Merging Doppler velocity spectra in time and height to overcome mismatch in radar pulse volumes from collocated radars

 

Author

Christopher R Williams — University of Colorado, Boulder

Category

Precipitation

Description

The DOE ARM Climate Research Facility has combined scanning cloud radars into dual-frequency configurations designed to sample the three dimensional structure of cloud systems. One radar configuration consists of W-band (95 GHz) and Ka-band (35 GHz) radars with matched beamwidth antennas mounted on a single steerable platform. This configuration allows both radars to simultaneously observe the same radar pulse volume. Since both radars are observing the same cloud particles, differences in measured reflectivity and Doppler velocity are due to non-Rayleigh scattering features of the cloud particles and can be used to retrieve cloud properties. Another radar configuration consists of Ka-band (35 GHz) and X-band (9.5 GHz) radars mounted on a steerable platform, but the X-band beamwidth is larger than the Ka-band beamwidth (1 vs. 0.3 degrees). Since both radars are not observing the same cloud particles, differences in measured reflectivity and Doppler velocity cannot be directly used to retrieve cloud properties. Observations from multiple scans and multiple range gates need to be combined to scale the mismatched radar observations to a common spatiotemporal resolution.

This study addresses the pulse volume mismatch in collocated vertically pointing radar observations by combining Doppler velocity spectra over multiple profiles and multiple range gates forming statistically homogenous regions. The size of a homogenous region is determined by pre-defined correlation lengths. When studying precipitation features, the correlation lengths can be scaled to reflectivity (Z) and mass-weighted mean diameter (Dm). By setting Z and Dm tolerances, the uncertainty estimates of homogenous regions are consistent from region to region.
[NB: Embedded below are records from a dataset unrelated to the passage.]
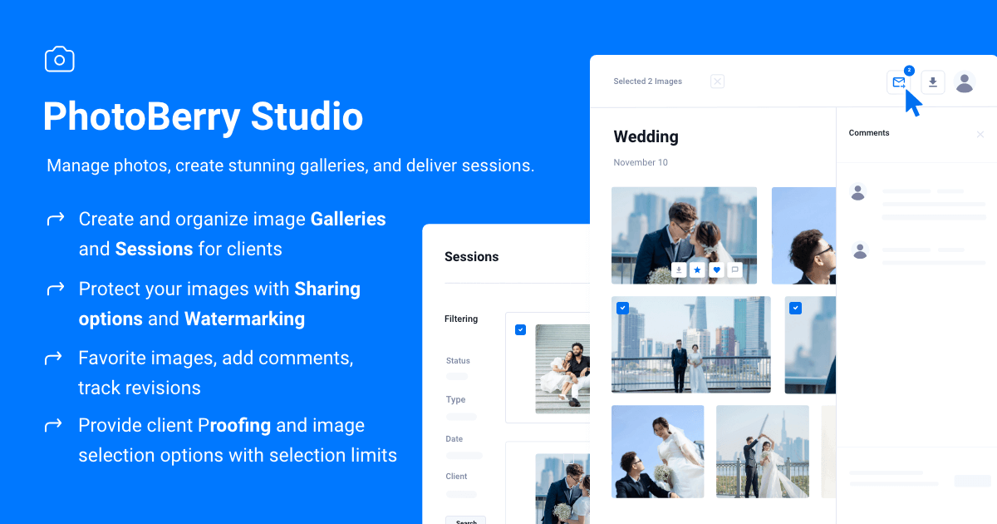The height and width of the screenshot is (524, 997).
Task: Clear the 'Selected 2 Images' selection
Action: click(717, 81)
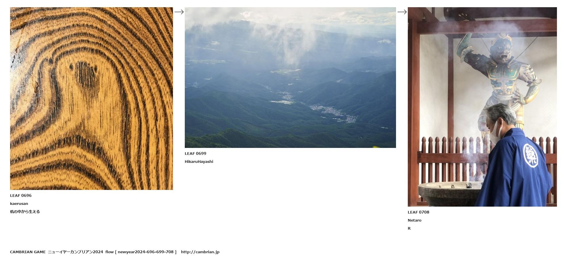The height and width of the screenshot is (259, 567).
Task: Open the temple statue incense photo
Action: (482, 107)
Relaxing the tolerances generates larger spatiotemporal homogenous regions. The tolerance level is dictated by the scale of the modeling being performed.
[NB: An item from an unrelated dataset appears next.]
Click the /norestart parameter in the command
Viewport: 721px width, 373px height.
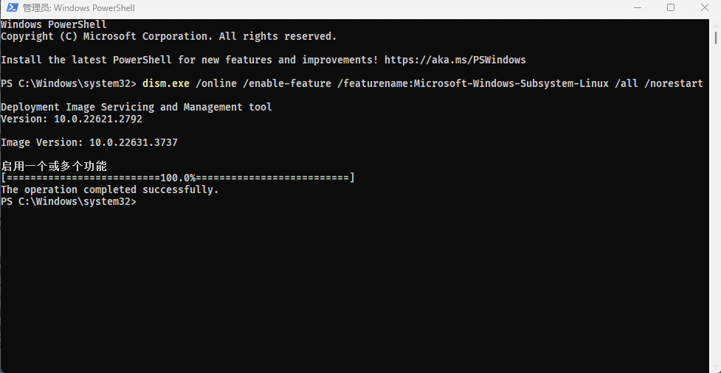point(673,83)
Since the initial data from collocated Ka- and X-band radar systems are still being collected, the upscaling procedure was validated using 35-GHz (KAZR) radar (0.5 degree and 1-s dwell) and 2.8-GHz (S-band) radar (2.5 degree and 7-s dwell) observations during the MC3E field campaign. During stratiform rain and using tolerances of 0.5 dBZ and 0.1 mm, homogenous regions were observed to extend over 21 seconds in time and 500 m in height. The analysis technique as well as the vertical and temporal structure of homogenous regions will be shown at the ASR Science Team Meeting.